Dystrophin is distributed not only in skeletal muscle but also in smooth and cardiac muscles and in the brain. The large size of the dystrophin gene explains the ease at which spontaneous new mutations can occur, as in Duchenne MD. The large size also allows mistakes in protein synthesis to occur at multiple sites.

Defects that interfere with the translation reading frame or with the promoter sequence that initiates synthesis of dystrophin lead to an unstable, ineffective protein, as in Duchenne MD. Disruption of the translation process further down the sequence leads to production of proteins of lower molecular weight that, although present, are less active and result in the milder variety of Becker MD.

Like Duchenne MD, Emery-Dreifuss MD is a sex-linked recessive disorder, but its defect is localized to the long arm of the X chromosome at the q28 locus.[10] Some authors, however, have cited case reports of similar findings in Emery-Dreifuss that were transmitted in an autosomal dominant pattern.[11] However, this finding is more of an aberration than a normal observation in Emery-Dreifuss MD.

In autosomal recessive conditions such as limb-girdle MD, the genetic defect is localized to the 13q12 locus.

In the autosomal dominant facioscapulohumeral MD, the defect is at the 4q35 locus.
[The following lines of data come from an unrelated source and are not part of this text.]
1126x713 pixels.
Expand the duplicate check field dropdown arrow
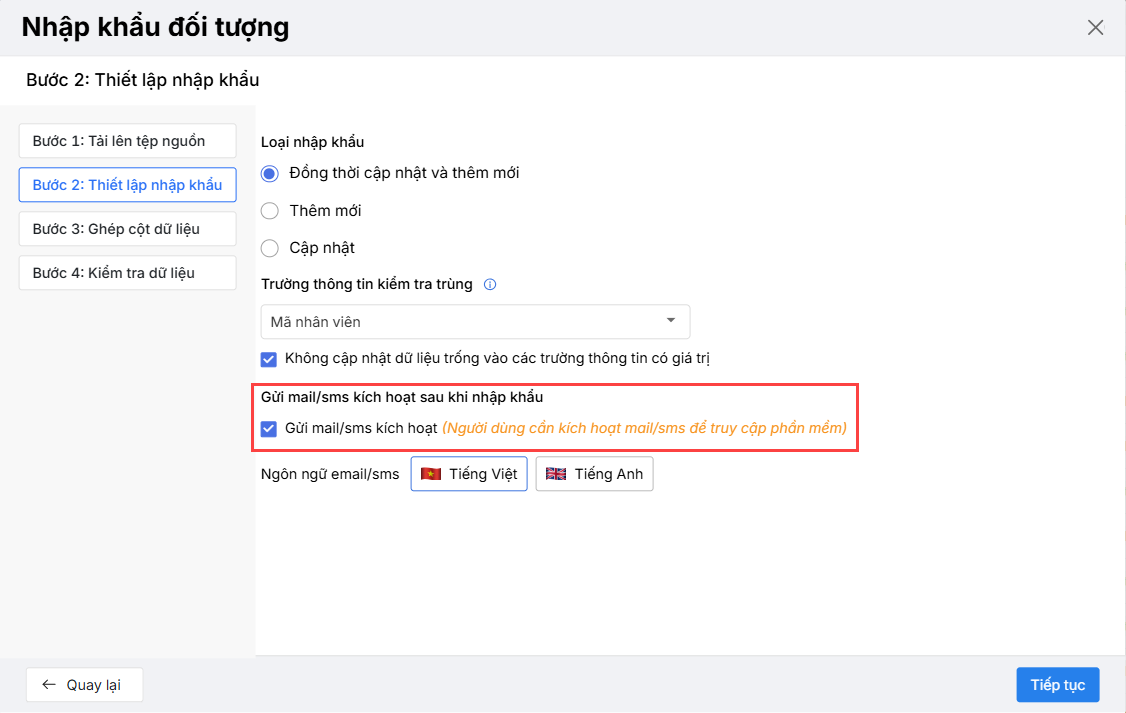(x=670, y=321)
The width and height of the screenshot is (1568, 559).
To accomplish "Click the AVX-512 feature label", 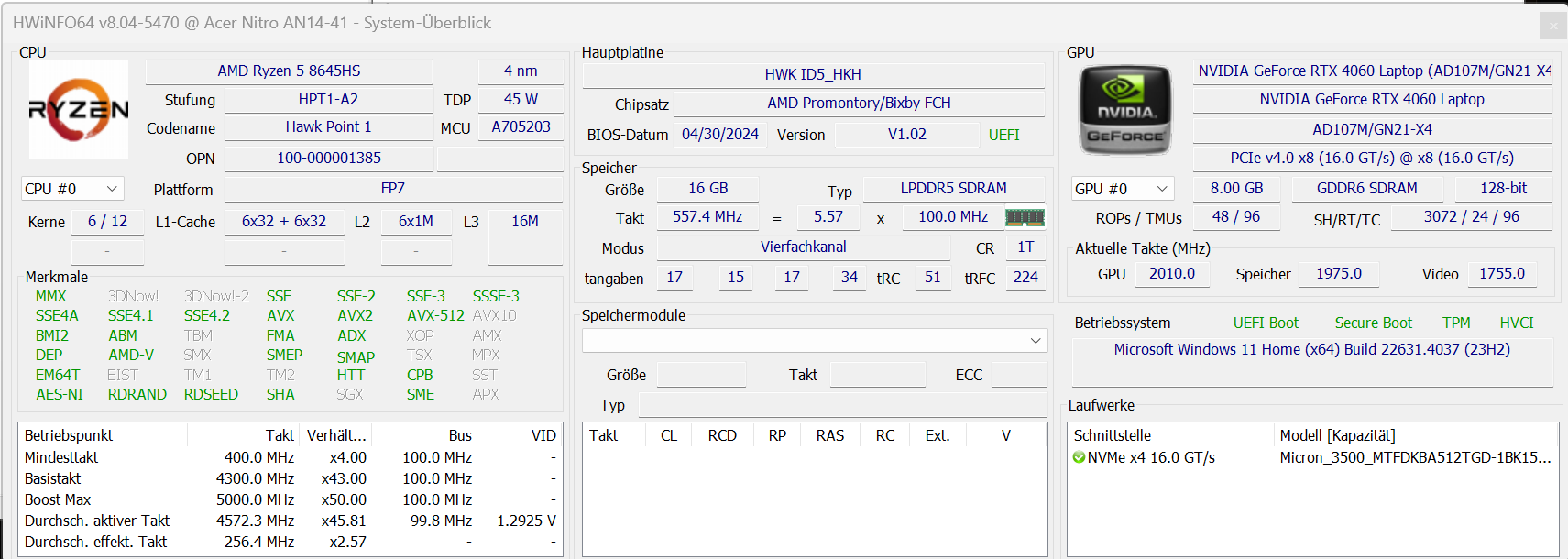I will click(x=435, y=315).

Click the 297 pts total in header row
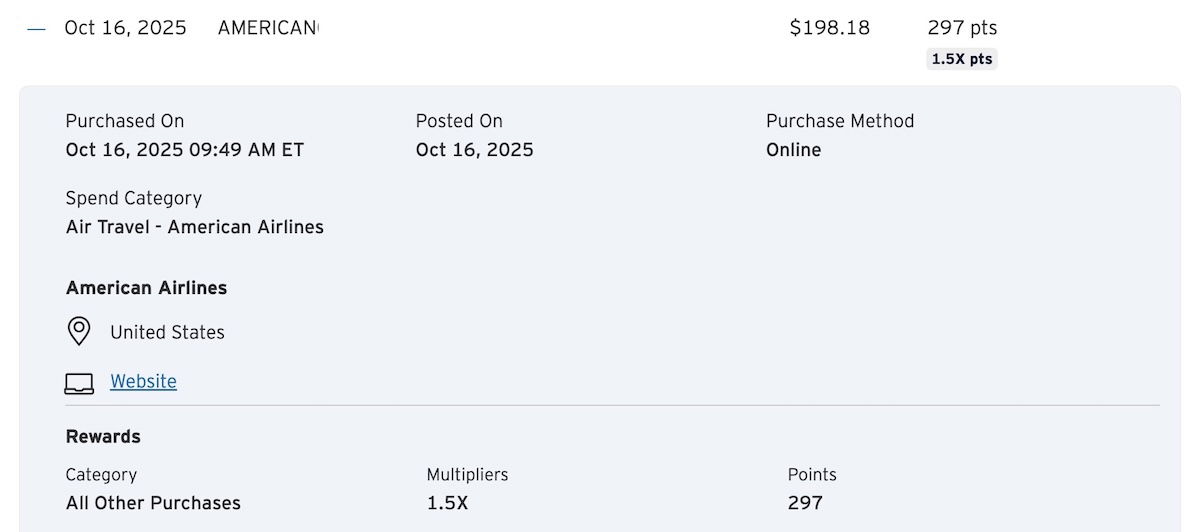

In distal MD, it is at the 2q12-14 loci.[12]

Epidemiology

United States statistics

The incidence of MD varies, depending on the specific type of MD under consideration. Duchenne MD is the most common MD and is sex-linked, with an inheritance pattern of 1 case per 3500 live male births.[13, 14] One third of cases occurs as a result of spontaneous new mutations.[15] Becker MD is the second most common form, with an incidence of 1 case per 30,000 live male births.[16] Other types of MD are rare. For example, limb-girdle dystrophy occurs in only 1.3% of patients with MDs.

International statistics

The incidence internationally is similar to that of the US for most of the dystrophies, except for the oculopharyngeal type, which is more common in French Canadians than in other groups.[17] Distal MD tends to occur in Sweden.

Prognosis

Despite modern advances in gene therapy and molecular biology, MD remains incurable. With proper care and attention, patients have a better quality of life than they would otherwise, but most still die by the time they are age 30 years, usually as a result of cardiopulmonary failure.